Continued clashes between Jordan and Stein, as well as ongoing tensions between the bandleader and Chris Wilson, would fracture the band; Sire dropped the Groovies in 1980, and Wilson left the band after a disastrous failed 1981 recording session for a new album at Gold Star Studios in Los Angeles. Jordan and George Alexander, the last men standing, would carry the band limping into the ‘80s, releasing a single album in 1987 called One Night Stand for a small Australian record label. The band finally broke up in 1991. Meanwhile, original Groovies’ guitarist Roy Loney formed the Phantom Movers with two former bandmates, guitarist James Farrell and drummer Danny Mihm, the band releasing several critically-acclaimed albums circa 1979-1993.
Chris Wilson hooked up with British garage-rockers the Barracudas for a couple of early ‘80s albums, and he released a number of solo albums, including an acclaimed 1994 collaboration with the Sneetches, Pop. The stars would align in the new century, however, and in 2009, Loney and Jordan reunited for a short tour, backed by members of the A-Bones and Yo La Tengo. During a U.K. tour date, Jordan hooked up again with Wilson, who was then living in England, and a number of Groovies alumni would appear on Wilson’s 2010 album Love Over Money. Jordan teamed up with Wilson and Alexander for an Australian tour put together by the Hoodoo Gurus, which indirectly led to the 2017 critically-acclaimed Flamin’ Groovies’ album Fantastic Plastic.
AUDIO: The Flamin’ Groovies “End of the World”
Sadly, neither of these new CD reissues includes bonus tracks, despite a veritable wealth of rock ‘n’ roll goodies by the Groovies collecting dust in the WB vaults. When the albums were last reissued fifteen years ago by DBK Works, that label’s A&R Director Pat Thomas told Harp magazine’s Fred Mills that “there’s some rules and regulations about bonus tracks when licensing original albums from Warners. Only Warners themselves can do ‘bonus tracks’ – any company such as ourselves can only do the original albums as they were originally done.” I can only assume that the situation hasn’t changed any since that time and that MVD had their hands similarly tied by the stingy major label.

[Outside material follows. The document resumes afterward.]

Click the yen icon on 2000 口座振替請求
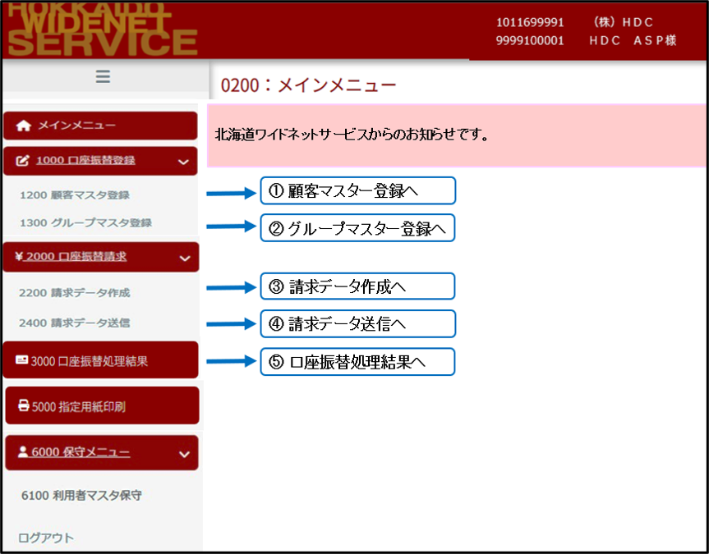709x554 pixels. tap(19, 256)
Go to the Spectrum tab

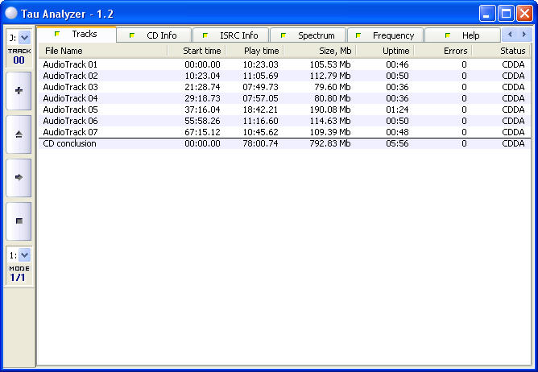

“Don’t matter” as my buddy ‘Wonderful’ Wayne the DJ used to say, as both Now and Jumpin’ In the Night are perfectly fine amalgams that combine the Groovies’ disparate musical influences – British Invasion bands, American folk-rock, pop-psych, and soul from the Motown/Stax Records school – with their own unique songwriting perspective. Although I’d place both titles behind Shake Some Action and Teenage Head on the spectrum of Flamin’ Groovies albums, giving a slight nod to Jumpin’ In the Night above Now, both albums rock like a trailer park in a tornado, providing plenty of the cheap thrills required by classic rock aficionado (and both serve as an excellent introduction to America’s greatest rock ‘n’ roll band!).